AIM
Copy the rows from the one containing "Where should I" through the one containing "point(494,58)", replacing "magnifier" with "magnifying glass" and leaving everything else the same.

SOURCE RECORDS
════

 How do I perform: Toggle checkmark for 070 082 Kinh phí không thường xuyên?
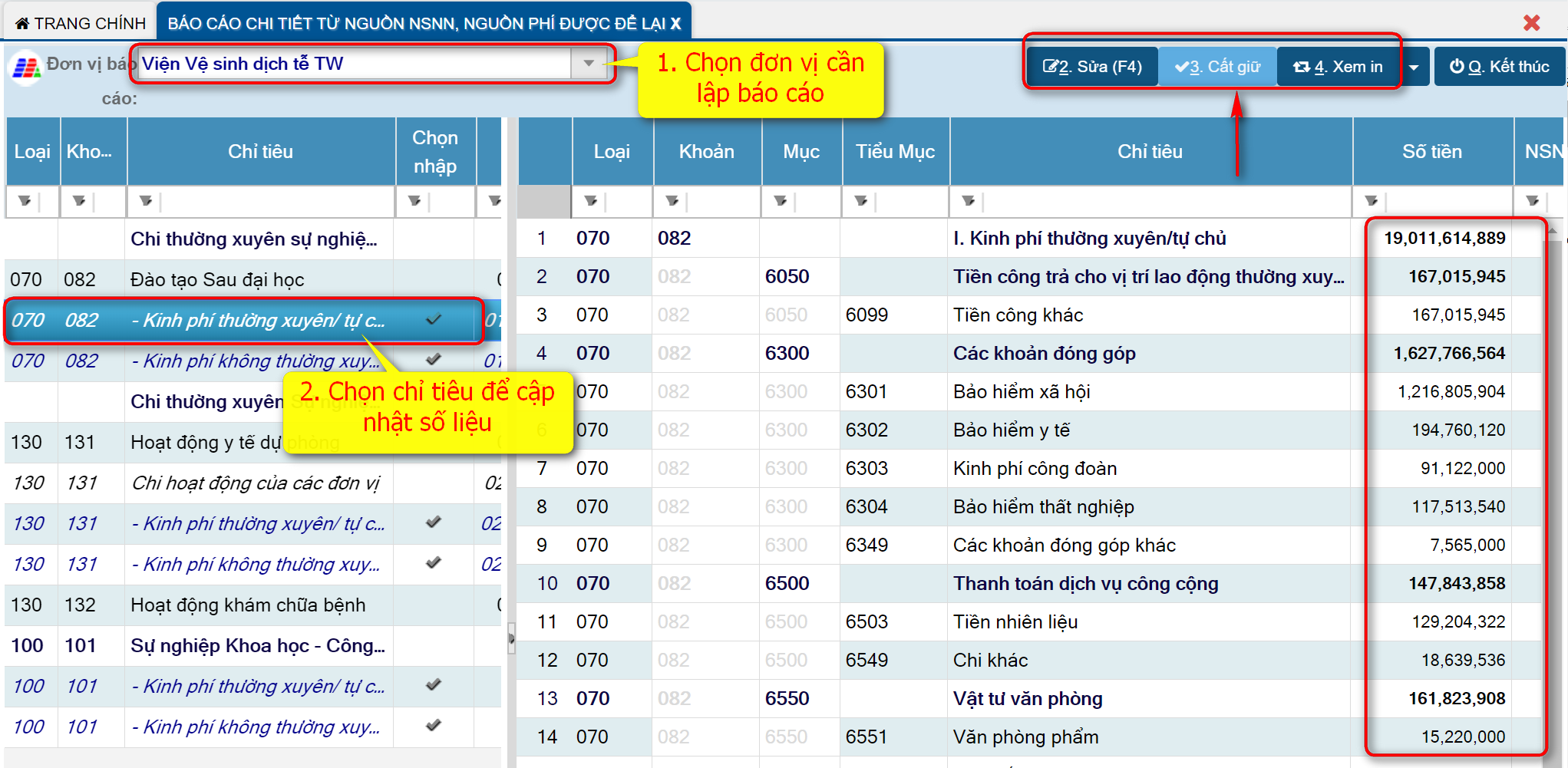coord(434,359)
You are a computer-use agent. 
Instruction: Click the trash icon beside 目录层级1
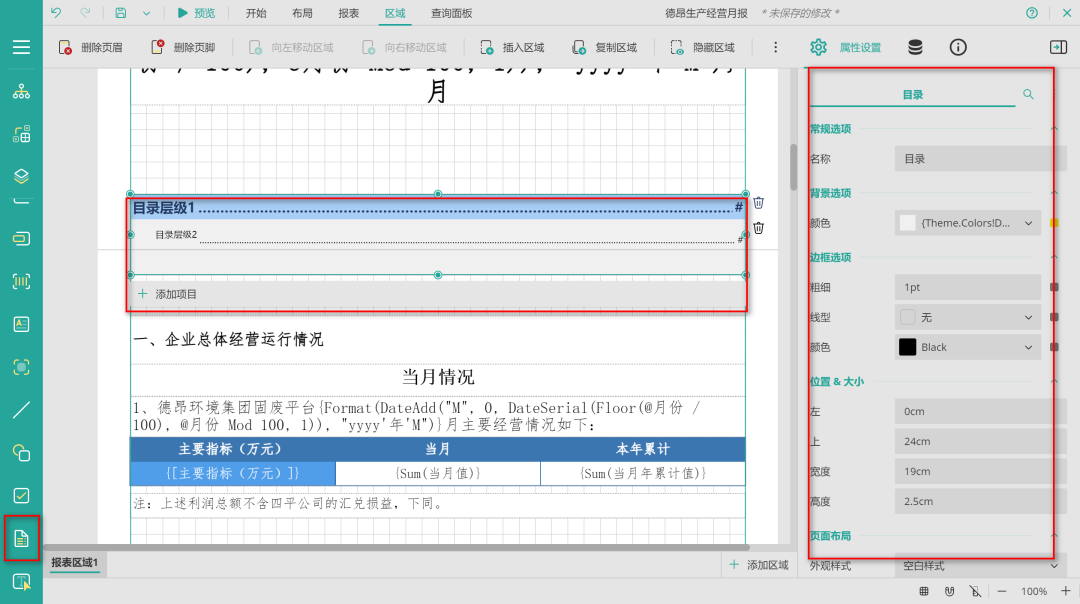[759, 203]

════

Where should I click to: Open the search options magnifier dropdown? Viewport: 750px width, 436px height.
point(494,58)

════

SOLVED EXERCISE
Where should I click to: Open the search options magnifying glass dropdown? Viewport: 750px width, 436px height.
point(494,58)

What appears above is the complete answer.